### Exercise:
Reproduce every entry exactly and leave its pictures out.

### Data supplied:
::::
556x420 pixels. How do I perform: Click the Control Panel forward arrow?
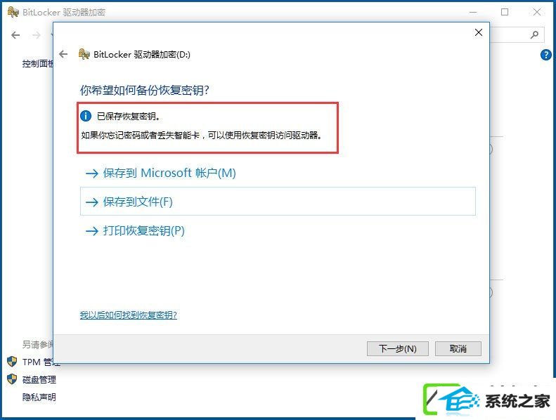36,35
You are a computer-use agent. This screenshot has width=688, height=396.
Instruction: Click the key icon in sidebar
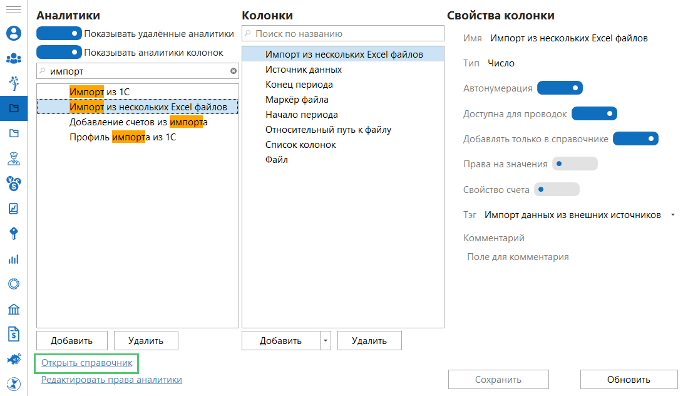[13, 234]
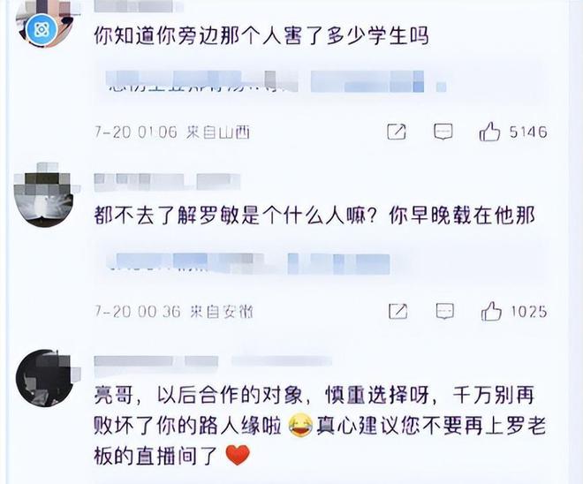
::::
### Answer section:
556x420 pixels. How do I perform: Click the Control Panel forward arrow?
36,35
You are a computer-use agent. This screenshot has width=688, height=396.
Instruction: Click the key icon in sidebar
[13, 234]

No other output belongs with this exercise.